Dossier : IMM‑4864‑18

Référence : 2019 CF 969

[TRADUCTION FRANÇAISE CERTIFIÉE, NON RÉVISÉE]

Ottawa (Ontario), le 22 juillet 2019

En présence de monsieur le juge Boswell

ENTRE :

ARUN KUMAR SINGH

demandeur

et

LE MINISTRE DE LA CITOYENNETÉ ET DE L’IMMIGRATION

défendeur

JUGEMENT ET MOTIFS

[1]  Le demandeur, Arun Kumar Singh, est un citoyen indien qui a présenté une demande de visa de résident temporaire afin de visiter la Colombie‑Britannique. Dans une lettre datée du 21 septembre 2018, un agent des visas d’Ottawa a rejeté sa demande. Le demandeur présente maintenant une demande de contrôle judiciaire de la décision de l’agent en application du paragraphe 72(1) de la Loi sur l’immigration et la protection des réfugiés, LC 2001, c 27 [LIPR]. Il demande entre autres à la Cour d’annuler la décision et de renvoyer l’affaire à un autre agent afin qu’il rende une nouvelle décision.

I.  Contexte

[2]  Le demandeur a indiqué vouloir visiter la Colombie-Britannique afin d’explorer des occasions d’affaires et de peut-être s’établir dans la province.

[3]  Sa demande de visa de résident temporaire comprenait un affidavit de sa sœur, une citoyenne canadienne vivant en Colombie-Britannique, qui a déclaré que son frère voulait faire une visite d’exploration au Canada, qu’il resterait chez elle et qu’elle serait responsable de le nourrir et de lui fournir un logement et les autres nécessités dont il pourrait avoir besoin durant son séjour.

[4]  Avant de présenter sa demande de visa de résident temporaire, le demandeur a visité la Thaïlande à trois reprises en tant que touriste. Dans sa demande, il a indiqué qu’on lui avait refusé un visa de résident temporaire au Canada en juillet 2013. Il a mentionné qu’il disposait d’environ 181 000 $ pour financer son séjour au Canada et que les membres de sa famille ne l’accompagneraient pas.
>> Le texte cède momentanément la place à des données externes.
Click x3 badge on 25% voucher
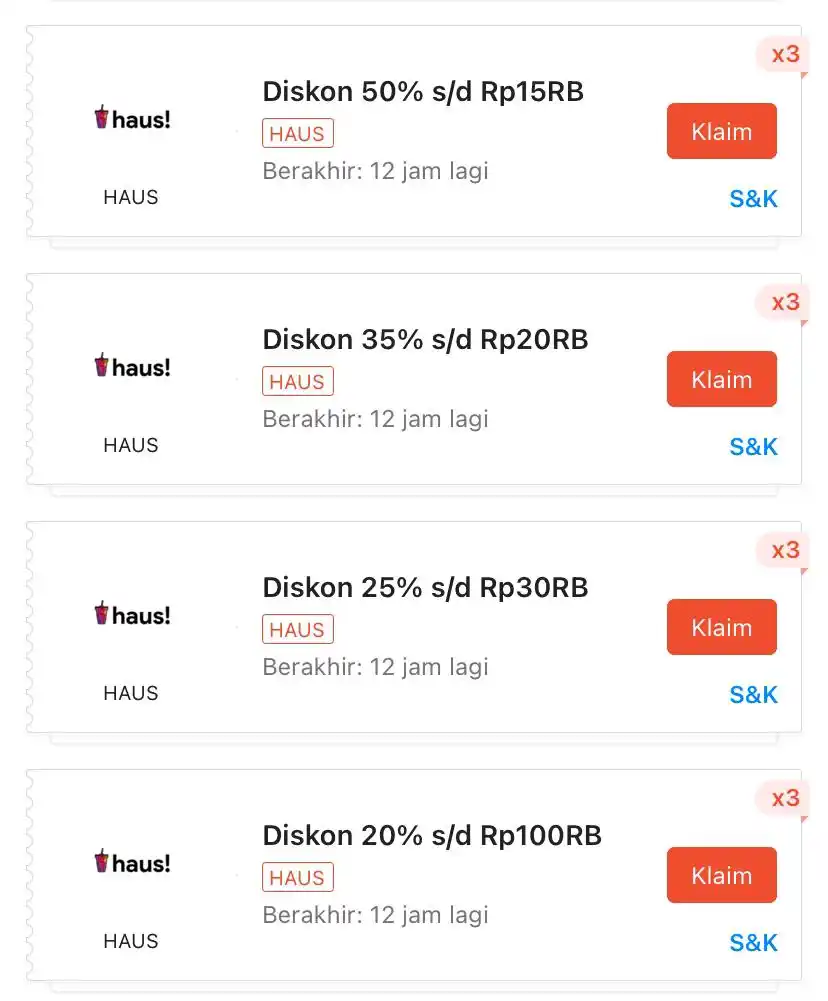 coord(784,550)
Il a ajouté qu’il avait des actifs et des entreprises commerciales considérables en Inde, qu’il y était bien établi sur le plan économique et donc, qu’il entretenait des liens solides avec l’Inde et avait l’intention d’y revenir à la fin de son voyage.

II.  La décision

[5]  L’agent n’était pas convaincu que le demandeur quitterait le Canada à la fin de son séjour à titre de résident temporaire aux termes de l’alinéa 179b) du Règlement sur l’immigration et la protection des réfugiés, DORS/2002-227 [RIPR] en raison de son historique de voyage, de l’objet de sa visite et de l’absence d’un but commercial légitime au Canada.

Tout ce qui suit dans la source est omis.